Ethyl 4-hydroxybenzoate toxicity towards human SK-MEL-28 melanoma cell line involves mitochondrial toxicity, intracellular GSH depletion, quinone and reactive oxygen species formation

3968 In search of a novel drug for melanoma therapy, we set to investigate the biochemical basis of ethyl 4-hydroxybenzoate (4-EHB) toxicity against human SK-MEL-28 melanoma cells. 4-EHB was investigated for its metabolism by tyrosinase, an abundant enzyme found in melanoma, and rat liver microsomal P450 enzymes.
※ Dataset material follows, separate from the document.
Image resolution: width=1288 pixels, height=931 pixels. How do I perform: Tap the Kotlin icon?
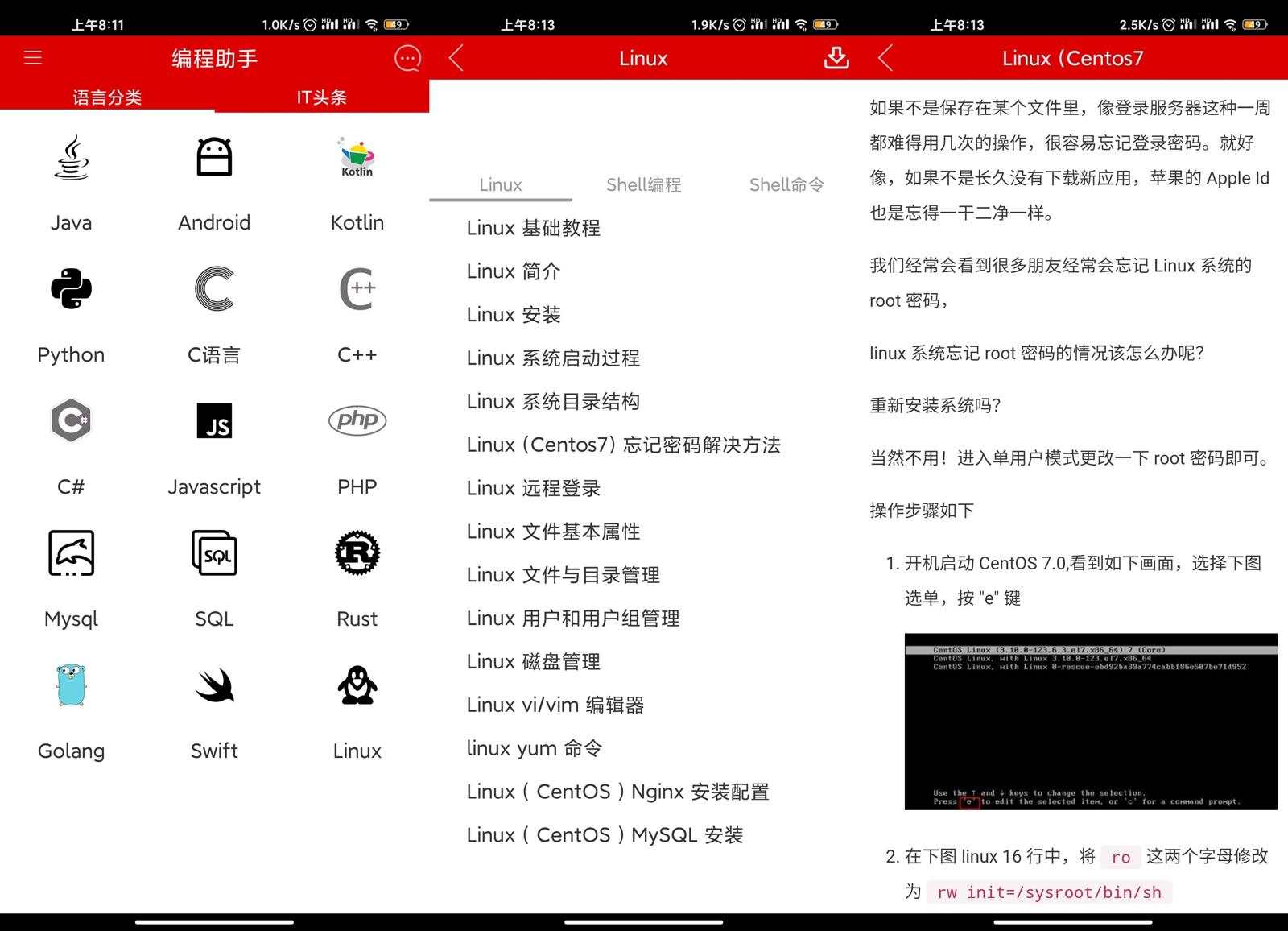tap(357, 156)
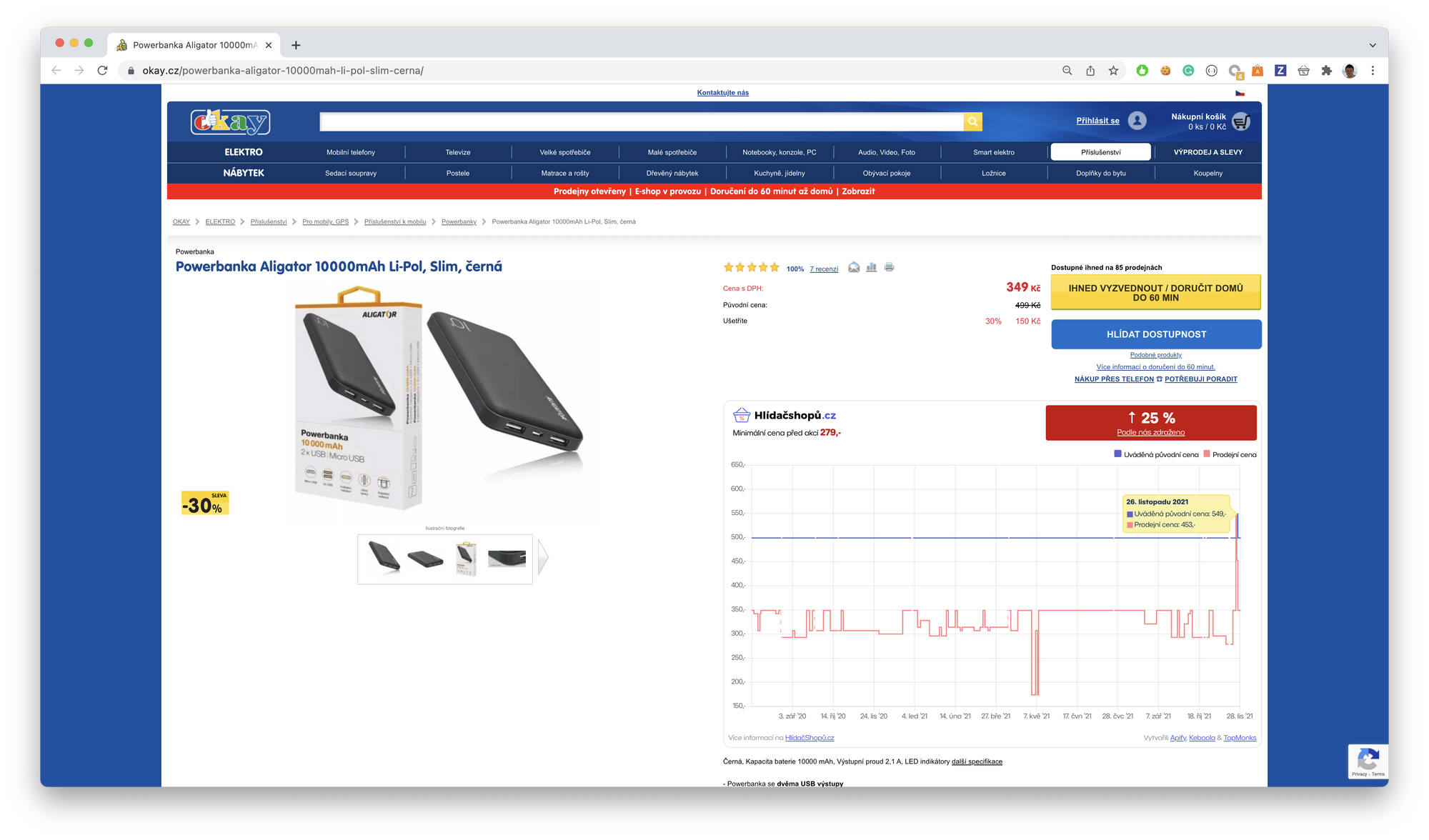
Task: Select the yellow search magnifier icon
Action: pyautogui.click(x=972, y=121)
The extent of GSH depletion was used as a surrogate marker for 4-EHB metabolism by these enzymes. A number of biochemical modulators were used to investigate the mechanism of the 4-EHB toxicity towards human SK-MEL-28 melanoma cells using thiazolyl blue tetrazolium bromide (MTT) assay. The reactive oxygen species (ROS) formation was measured using 2’,7’-dichlorofluorescein diacetate assay. The intracellular GSH was investigated. 4-EHB was metabolized 60% by tyrosinase/O2 at 2 h. The extent of 4-EHB metabolism by CYP2E1 induced rat liver microsomes/NADPH/O2 was 26% at 2h. 4-Hydroxyanisole (4-HA), an analogue of 4-EHB, was metabolized by tyrosinase/O2 and microsomes/NADPH/O2 for 100% and 88%, respectively. The LD50s (day 2) of 4-EHB and 4-HA towards SK-MEL-28 human melanoma cells were 75 and 50 μM, respectively. It was found that dicoumarol, a diaphorase inhibitor, and 1-bromoheptane, a GSH reactant and intracellular GSH depletory agent, increased 4-EHB toxicity towards SK-MEL-28 melanoma cells indicating that quinone formation played an important role in 4-EHB’s mechanism of toxicity towards melanoma cells. Cyclosporin A, an inhibitor of mitochondrial permeability transition pore (MPTP) protein, was significantly potent in inhibiting 4-EHB toxicity towards melanoma cells. In addition, trifluoperazine was equally effective at inhibiting MPTP opening in melanoma cells. 4-EHB also led to ROS formation when it was incubated with melanoma cells. Dicoumarol and 1-bromoheptane increased the extent of ROS formation when co-incubated with 4-EHB whereas trifluperazine and cyclosporin A significantly inhibited the ROS formation by 4-EHB. We also showed that 4-EHB (75 μM) significantly depleted the intracellular GSH without a significant change in viability after 2 h incubation, indicating that the GSH depletion precedes 4-EHB cytotoxicity. In summary, the mechanisms of 4-EHB toxicity towards melanoma cells were found to be due to quinone reactive intermediate formation, ROS formation, intracellular GSH depletion and induced mitochondrial toxicity.